— TASK TO CARRY OUT —
Print every line of the entries below unchanged, leaving the pictures out.

[Rows of pointing data]
|---|

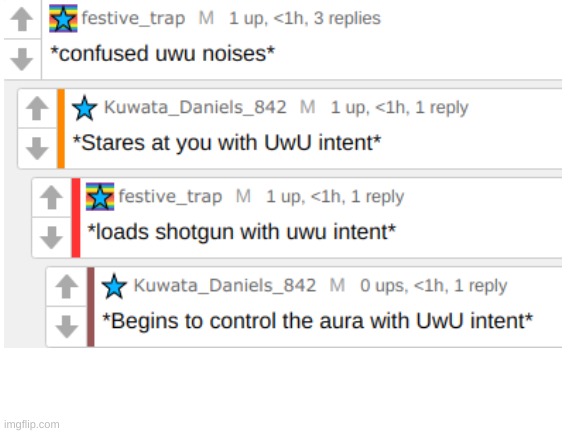The image size is (577, 433).
Task: Upvote the 'confused uwu noises' comment
Action: pyautogui.click(x=22, y=19)
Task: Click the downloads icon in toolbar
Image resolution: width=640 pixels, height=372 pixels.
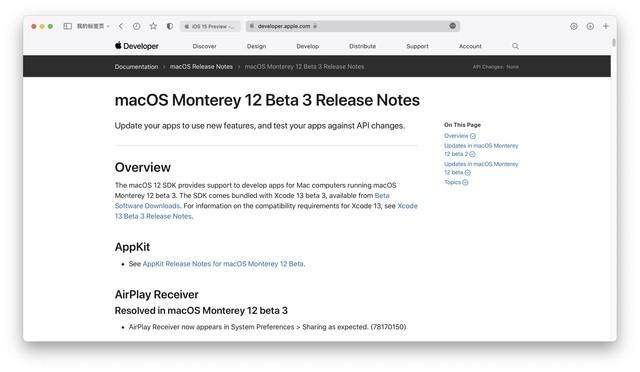Action: coord(590,26)
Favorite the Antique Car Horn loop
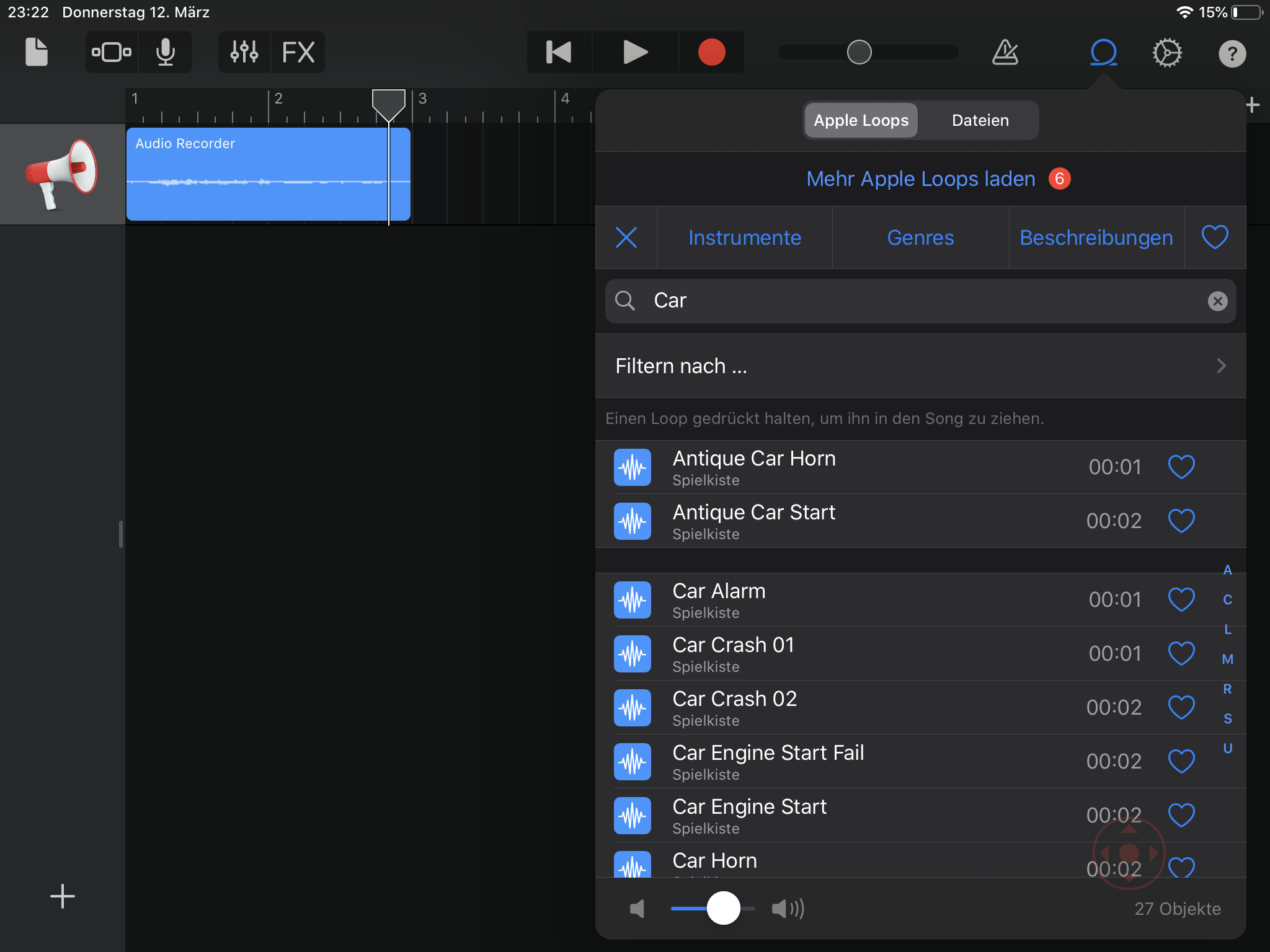 point(1181,467)
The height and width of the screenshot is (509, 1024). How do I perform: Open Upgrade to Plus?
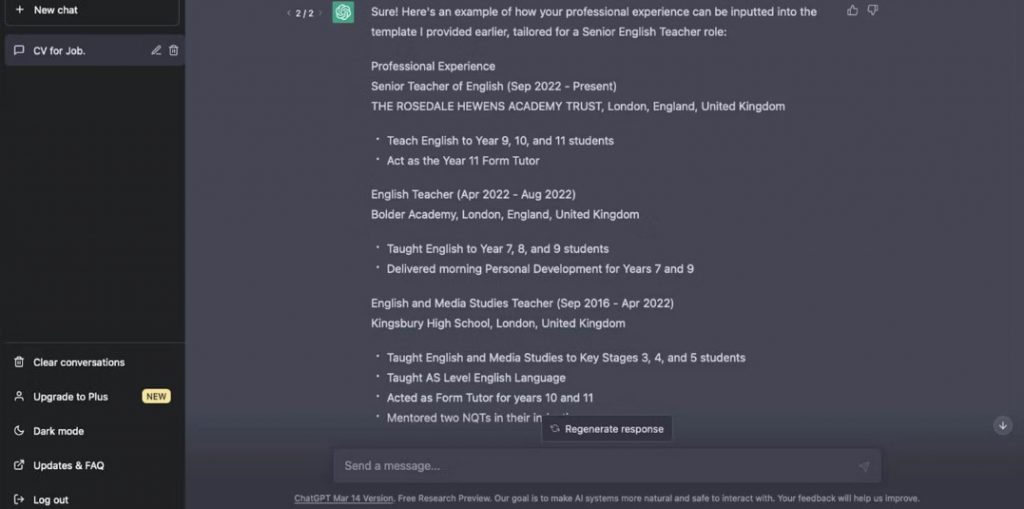point(70,397)
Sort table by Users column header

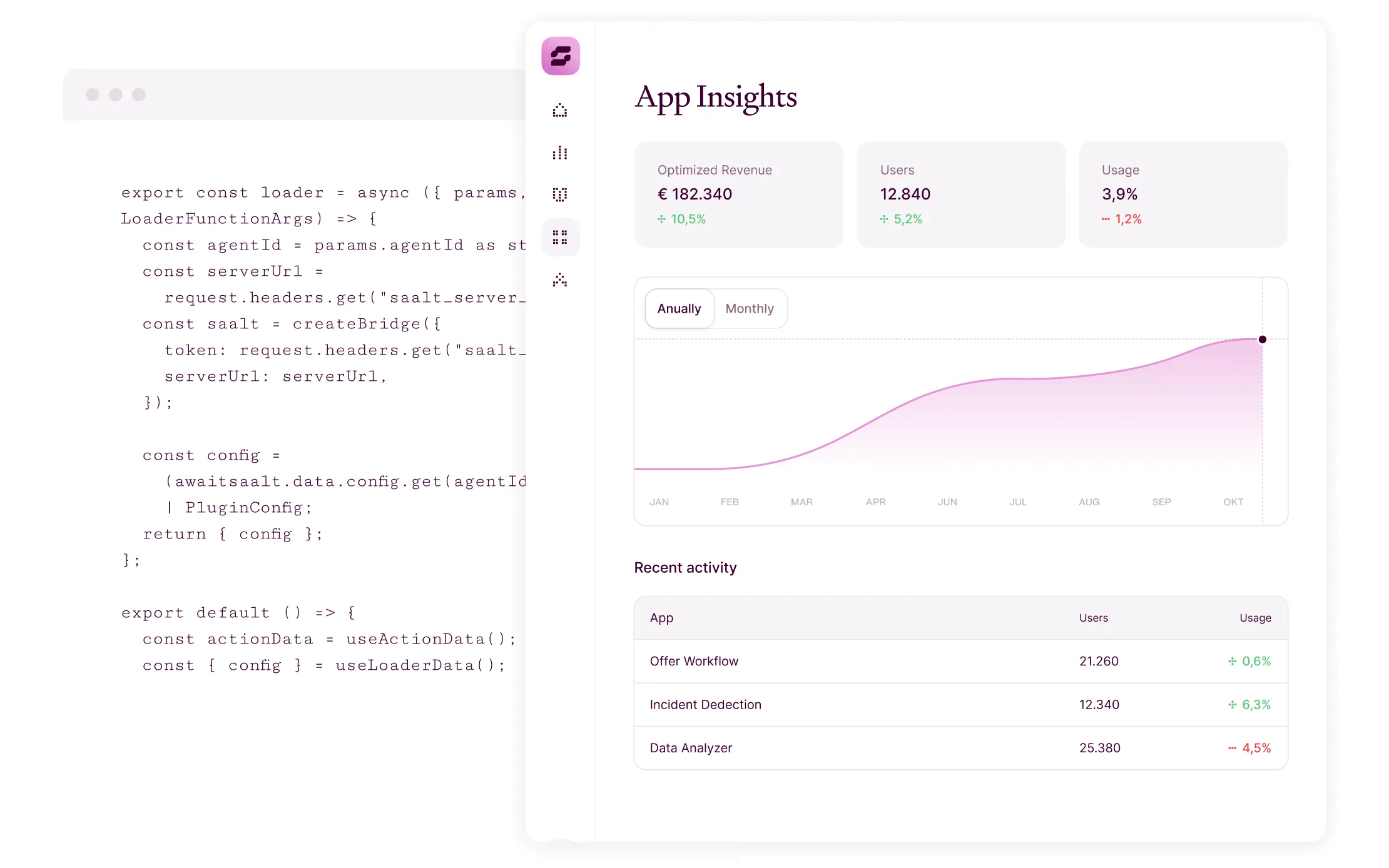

|---|

— RESPONSE BELOW —
The image size is (577, 433).
Task: Upvote the 'confused uwu noises' comment
Action: pyautogui.click(x=22, y=19)
Task: Click the downloads icon in toolbar
Image resolution: width=640 pixels, height=372 pixels.
Action: coord(590,26)
Favorite the Antique Car Horn loop
 point(1181,467)
The height and width of the screenshot is (509, 1024). How do I perform: Open Upgrade to Plus?
point(70,397)
Sort table by Users column header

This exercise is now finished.